Logisch positivisme wordt gekenmerkt door feit dat ze wetenschappelijke methode gebruiken en zich
bezig houden met empirie.
Kenmerkend is nadruk op wetenschappelijke methode en observatie en het afleiden van theorieën.
Vraag 3
a) Observatie, van speciaal naar algemeen – generalisatie en onderdeel van de methode
inductie. P. 10: wetenschap streeft naar kennis en dat doen we door middel van inductie (en
deductie).
b) Niet overgehaast generaliseren, maar alleen op basis van veel verschillende feiten en dat het
later kan worden gespecificeerd. 3 witte honden is onvoldoende om te zeggen dat alle
honden wit zijn, bij 100.000 witte honden kan dit meer.

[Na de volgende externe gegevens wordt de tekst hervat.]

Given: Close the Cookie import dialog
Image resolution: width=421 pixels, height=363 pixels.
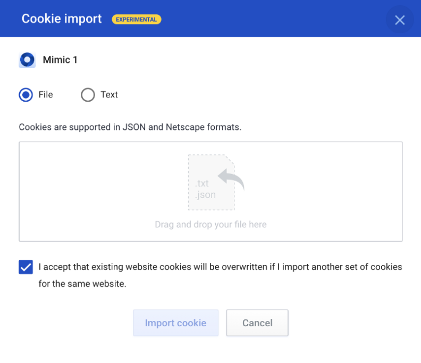Looking at the screenshot, I should [x=400, y=20].
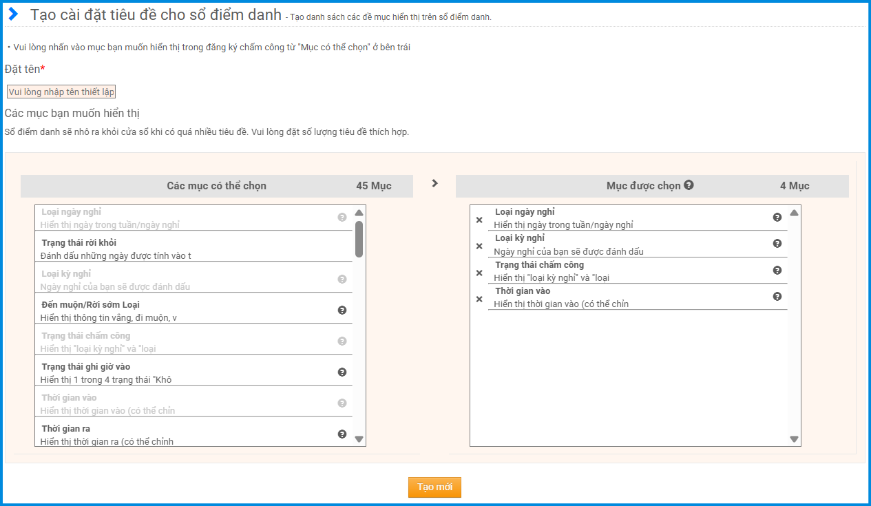Screen dimensions: 871x506
Task: Click help icon next to Mục được chọn header
Action: 689,185
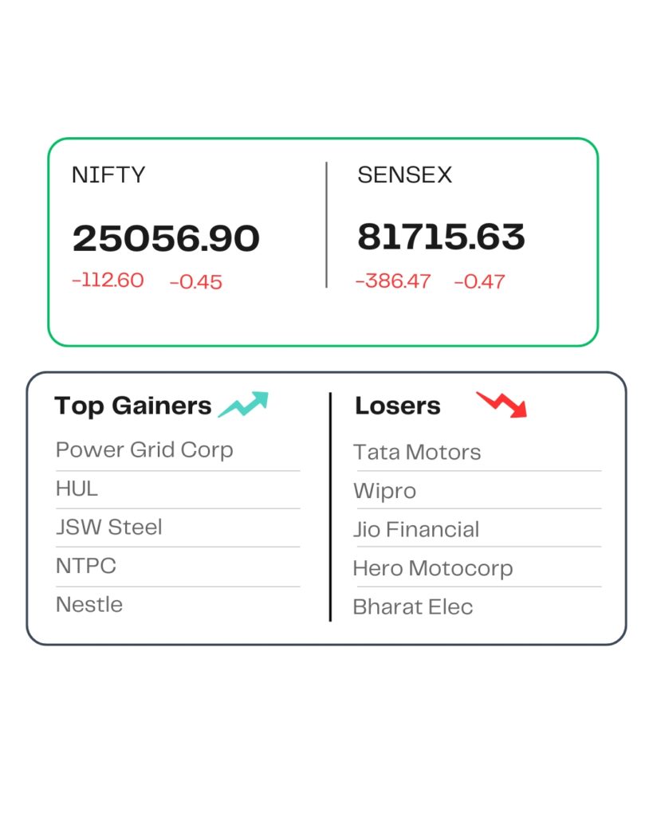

- Voorzichtig zijn met generaliseren
Vraag 4
a) Meningen zijn gebaseerd op wensen. Mensen worden geleid door wensopvattingen,
waardoor we niet helemaal objectief zijn, terwijl wetenschap wel objectief is. Ander
argument: mensen hebben de tijd niet om werkelijk alles te gaan observeren. P. 16.
b) .
Vraag 5
a) Grieken deden geen experimenten: wanneer je je met wetenschap mee bezig hield was je
een rijke man met een opleiding en heel veel tijd, dan was je aan het filosoferen. Arbeid was
voor armere mensen. Leidden af uit de ratio.

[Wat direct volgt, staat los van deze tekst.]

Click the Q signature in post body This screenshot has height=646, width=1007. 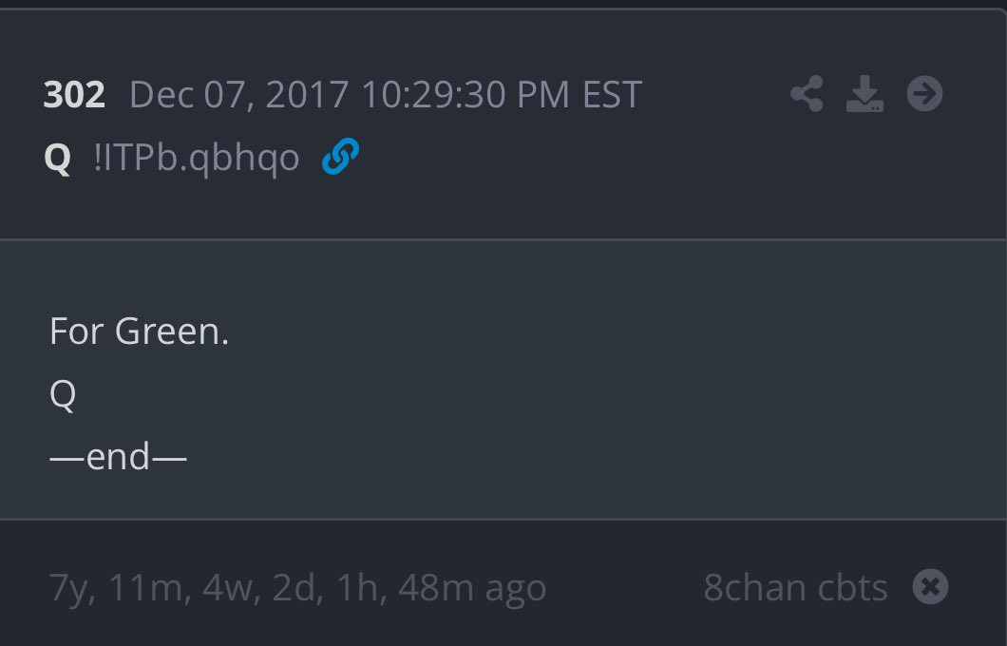[x=63, y=394]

b) Recht en theologie. Deductief redeneren in strafproces: als je iets wederrechtelijk wegneemt
dat niet aan jou toebehoort, dan ben je schuldig aan diefstal. Als Piet iets wederrechtelijk
wegneemt, is hij schuldig aan diefstal. Deductie binnen theologie: Bijbel is algemene regel,
daar deduceren wij uit, bijv. de 10 geboden. Als je die schendt ben je strafbaar. Niemand
toetst of dat heilige boek wel de waarheid spreekt.
Vraag 6
a) Zij stellen: wij weten de waarheid al, dus we gaan helemaal niet toetsen. Bij Grieken: wij
houden ons niet bezig met handen vuil maken, daardoor ontwikkelt wetenschappelijke
methode niet, omdat ze nooit tot toetsing over gaan. In SU: wij hebben bepaalde ideologie,
wanneer bepaalde wetenschappelijke ideologie hiermee strijdig is, vormt dat een gevaar.

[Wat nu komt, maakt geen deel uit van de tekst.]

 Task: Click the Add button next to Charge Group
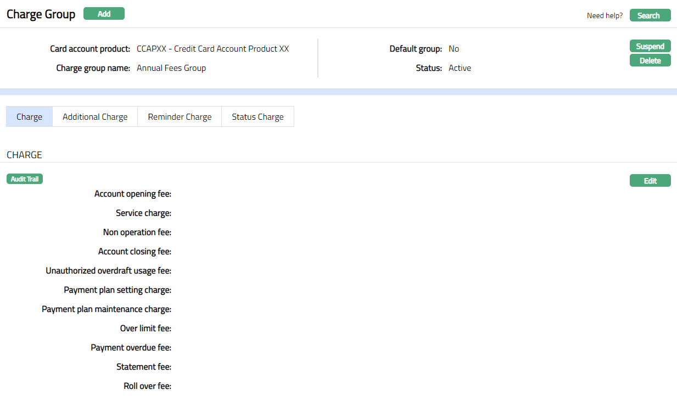[104, 14]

Dus wetenschap vanuit ideologie bedrijven. Alles wat strijdig is verbieden. Zelfde als in Nazi-
Duitsland.
b) Astronomie: p. 19.
, Vraag 7 - Arabieren
a) Ze hebben geëxperimenteerd (p. 21)
b) Heel veel bronnen hebben ze bewaard, de resultaten van experimenten ook bewaard.
Kennis vanuit Midden-Oosten in Europa bewaard gebleven, omdat Spanje veroverd.
Vraag 8 - Montaigne
a) Hield zich heel erg bezig met het zoeken naar feiten, vond die vooral heel interessant
wanneer deze het tegendeel bewezen (zelfde idee als Popper).
- Cultuurrelativisme: je kan een andere cultuur niet beoordelen vanuit je eigen cultuur
b) Beperkingen Montaigne: hij was niet consistent. P. 22.
Vraag 9
(Niet Galileo, maar Kepler wordt in vraag bedoeld)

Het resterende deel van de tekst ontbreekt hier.